● **TEXTO FORNECIDO**:
_____

O principal denunciante durante este período terrível e mudo foi Denis Halliday. Então secretário-geral adjunto das Nações Unidas e alto responsável da ONU no Iraque, Halliday preferiu renunciar a implementar políticas que descreveu como genocidas. Estima que as sanções mataram mais de um milhão de iraquianos.
O que aconteceu a seguir a Halliday foi instrutivo. Foi camuflado. Ou foi vilipendiado. No programa Newsnight da BBC, o apresentador Jeremy Paxman sussurrou-lhe: “Não será você um apologista de Saddam Hussein?” O Guardian recentemente descreveu isto como um dos “momentos memoráveis” de Paxman. Na semana passada, Paxman assinou um contrato de £1 milhão para um livro.
Os serviçais do silenciamento (suppression) fizeram bem o seu trabalho. Considerem os efeitos. Em 2013, um inquérito ComRes descobriu que a maioria do público britânico acreditava que o número de baixas no Iraque era de menos de 10 mil – uma minúscula fracção da verdade. Um rasto de sangue que vai desde o Iraque até Londres foi lavado até quase ficar limpo.
Diz-se que Rupert Murdoch é o padrinho da mafia dos media e ninguém deveria pôr em dúvida o poder acrescido dos seus jornais – 127 ao todo, com uma circulação somada de 40 milhões, e da sua rede Fox. Mas a influência do império Murdoch não é maior do que o seu reflexo na generalidade dos media.
A propaganda mais eficaz não se encontra no Sun ou na Fox News – mas sob um halo liberal. Quando o New York Times publicou afirmações de que Saddam Hussein tinha armas de destruição em massa, acreditou-se nas suas provas falsas porque não era a Fox News; era o New York Times.
O mesmo é verdadeiro em relação ao Washington Post e ao Guardian, ambos os quais desempenharam um papel crítico para condicionar os seus leitores a aceitar uma nova e perigosa guerra-fria. Todos estes três jornais liberais adulteraram acontecimentos na Ucrânia como actos pérfidos da Rússia – quando, de facto, o golpe fascista na Ucrânia foi obra dos Estados Unidos, ajudados pela Alemanha e pela NATO.

_____

● **LINHAS DE DADOS**:
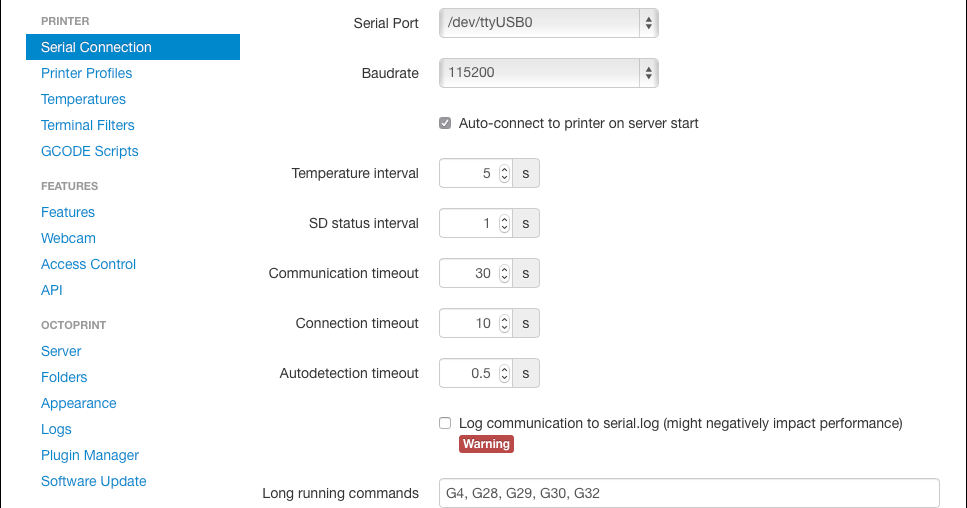Open the Printer Profiles settings section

_____

● **PROBLEMA PROPOSTO 1**: Atualize o trecho do texto fornecido que começa nas palavras "A propaganda mais" e termina após "New York Times.", trocando "halo liberal" por "verniz liberal".
● **PROBLEMA PROPOSTO 2**: Traduza para o inglês a seguinte frase do texto fornecido: "O que aconteceu a seguir a Halliday foi instrutivo."
● **PROBLEMA PROPOSTO 3**: Enumere todas as pessoas mencionadas pelo nome no texto fornecido.

● **RESPOSTA DO EXERCÍCIO 1**:
A propaganda mais eficaz não se encontra no Sun ou na Fox News – mas sob um verniz liberal. Quando o New York Times publicou afirmações de que Saddam Hussein tinha armas de destruição em massa, acreditou-se nas suas provas falsas porque não era a Fox News; era o New York Times.

● **RESPOSTA DO EXERCÍCIO 2**: What happened to Halliday next was instructive.

● **RESPOSTA DO EXERCÍCIO 3**: Denis Halliday, Jeremy Paxman, Saddam Hussein, Rupert Murdoch